- Born: 2 April 1931 Kyogle, New South Wales, Australia
- Died: 22 January 2025 (aged 93)
- Citizenship: Australia
- Education: Scots College, East Sydney Technical College, University of Sydney MSc (Arch) 1981, PhD 1985
- Occupations: Architect, academic, author, Buddhist scholar, Asian architecture specialist
- Partner: Dr Judith Snodgrass
- Practice: Regional Design and Research (RDR)
- Projects: Buddha: Radiant Awakening exhibition (AGNSW)

= Adrian Snodgrass =

Australian architect and Buddhist scholar (1931–2025)

Adrian Bousfield Snodgrass (2 April 1931 – 22 January 2025) was an Australian architect and scholar in Buddhist studies and Buddhist art. He developed theories in the area of hermeneutical philosophy and its application to knowledge production and cross-cultural understanding. Snodgrass was co-editor of the journal Architectural Theory Review and Editor of Architectural Theory.

==Life and career==
Snodgrass was born in Kyogle, New South Wales, Australia in 1931. He was an Honorary Life Member of The Asian Arts Society of Australia (TAASA); President of the Australasian Association for Buddhist Studies (AABS); Research Associate at University of Sydney School of Architecture, Design and Planning; Senior Research Fellow in the School of Languages and Cultures at the same university; and adjunct professor in the Centre for Cultural Research at the University of Western Sydney.
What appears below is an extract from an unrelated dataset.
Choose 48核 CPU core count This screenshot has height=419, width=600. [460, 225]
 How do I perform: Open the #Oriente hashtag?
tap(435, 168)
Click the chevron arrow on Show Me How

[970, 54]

Snodgrass died on 22 January 2025, at the age of 93.

==Works==
Snodgrass is noted for several books on Asian art and symbolism, and for work developing the theme of hermeneutics in relation to architectural design.
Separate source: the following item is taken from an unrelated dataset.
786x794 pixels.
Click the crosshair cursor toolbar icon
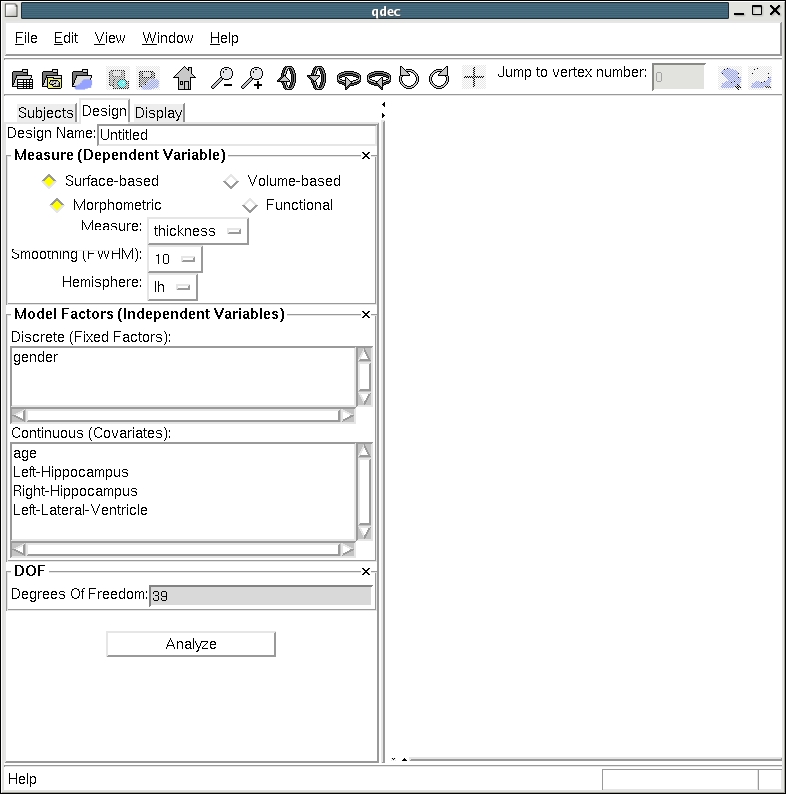pos(474,78)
His scholarship drew substantially on the work of Martin Heidegger, Hans-Georg Gadamer and numerous Japanese and Indian scholars to demonstrate that for us one of the chief values of historical study, and the study of cultures other than our own, resides in our encounter with their "otherness":
Asian Studies should aim not only to provide a knowledge of language, factual information and skills in critical analysis, but also to foster in a learning and research community the dialectics of interpretation, in which what is alien in the text of the other becomes the starting point for a process of questioning the horizons of our own prejudicial world in the hope of expanding and transforming them.

Architecture, temps et éternité, Traduit de l’anglais par Patrick Marcelot, Éditions i, 2020 (ISBN 978-2-37650-039-1)
Architecture hindoue et bouddhiste temps et éternité, Traduit de l’anglais par Patrick Marcelot, Éditions i, 2023 (ISBN 978-2-37650-101-5)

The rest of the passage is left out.